Working with Pipelines¶

Overview¶

Pipelines in Rivusio are sequences of pipes that process data in a specific order. They can be linear, branching, or merging, allowing you to build complex data processing workflows.

Creating Pipelines¶

There are several ways to create pipelines:

Using Pipeline Classes¶

from rivusio import AsyncPipeline, SyncPipeline

# Create async pipeline
async_pipeline = AsyncPipeline([async_pipe1, async_pipe2])

# Create sync pipeline
sync_pipeline = SyncPipeline([sync_pipe1, sync_pipe2])

Using the >> Operator¶

# Create sync pipeline
sync_pipeline = sync_pipe1 >> sync_pipe2

# Configure parallel execution
pipeline.configure_parallel(
    strategy=ExecutionStrategy.THREAD_POOL, 
    max_workers=4,
    chunk_size=1000
)

# Process items in parallel
async with pipeline:
    results = await pipeline.execute_parallel(batch_of_items)

Pipeline Configuration¶

Configure pipeline-wide settings:

from rivusio import PipelineConfig

config = PipelineConfig(
    max_retries=3,
    retry_delay=5,
    timeout=30
)

pipeline = AsyncPipeline([pipe1, pipe2], name="MyPipeline")

Parallel Execution¶

Rivusio supports parallel execution of pipelines using different strategies.

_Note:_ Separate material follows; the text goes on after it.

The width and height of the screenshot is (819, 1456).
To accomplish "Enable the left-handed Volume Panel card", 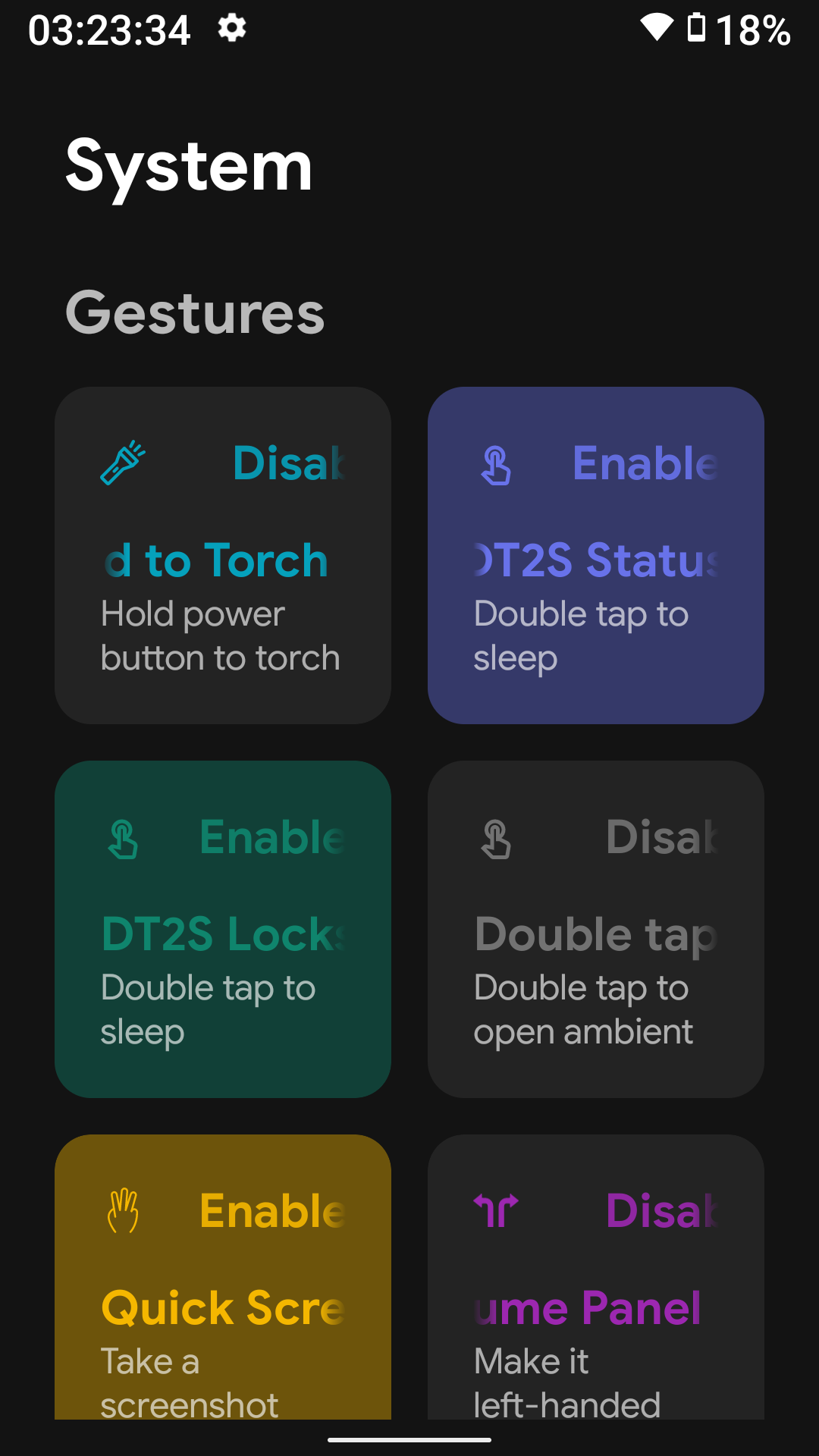I will 595,1282.
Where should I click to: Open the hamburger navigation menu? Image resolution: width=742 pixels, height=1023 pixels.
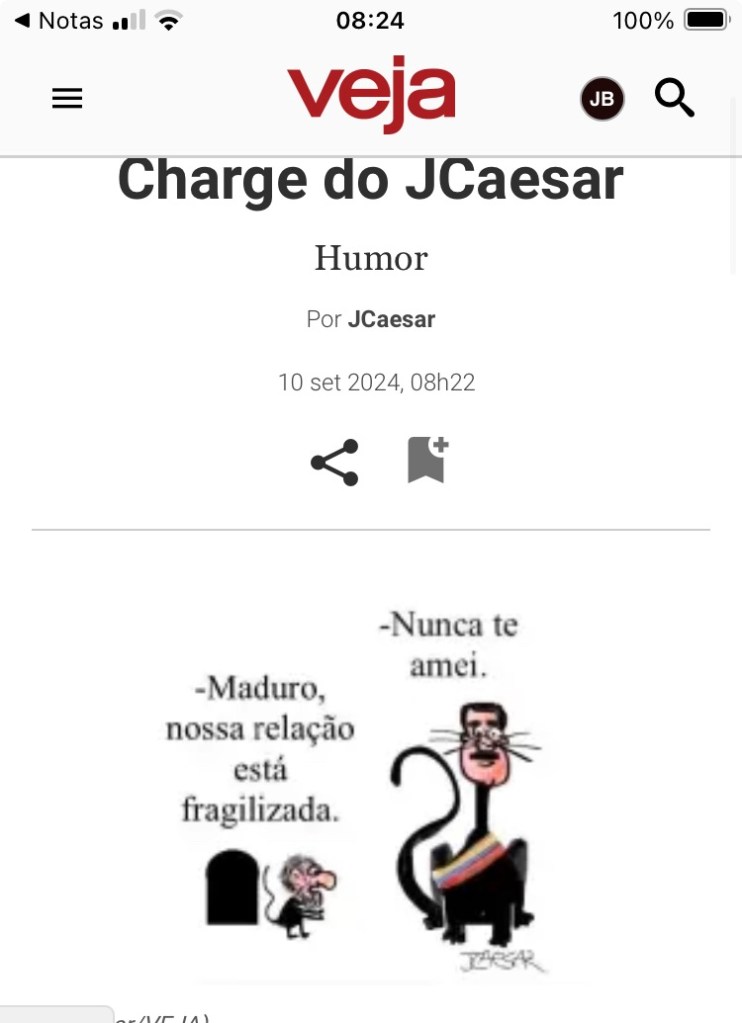[x=67, y=98]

Available Execution Strategies

GATHER
- Uses asyncio.gather for I/O-bound tasks (default)
THREAD_POOL
- Uses ThreadPoolExecutor for I/O and light CPU tasks
PROCESS_POOL
- Uses ProcessPoolExecutor for CPU-intensive tasks

from rivusio.sync.parallel import ExecutionStrategy

pipeline.configure_parallel(
    strategy=ExecutionStrategy.THREAD_POOL,
    max_workers=4,
    chunk_size=1000
)

# Process items in parallel
async with pipeline:
    results = await pipeline.execute_parallel(batch_of_items)

Error Handling¶

Handle errors at the pipeline level:

from rivusio.core.exceptions import PipelineError

try:
    result = await pipeline.process(data)
except PipelineError as e:
    print(f"Error in pipe {e.pipe}: {e.error}")

Pipeline Metrics¶

Monitor pipeline performance:

# Get metrics for all pipes
metrics = pipeline.get_metrics()

# Get outputs from a specific pipe
pipe_outputs = pipeline.get_pipe_outputs(specific_pipe)

Best Practices¶

Use type hints to ensure type safety throughout the pipeline
Choose the appropriate pipeline type (Sync/Async) based on your pipes
Use parallel execution for batch processing of independent items
Configure error handling and monitoring for production use
Clean up resources by using pipelines as async context managers
Choose the right execution strategy based on your workload:
GATHER for I/O-bound tasks
THREAD_POOL for mixed I/O and light CPU tasks
PROCESS_POOL for CPU-intensive tasks (coming soon)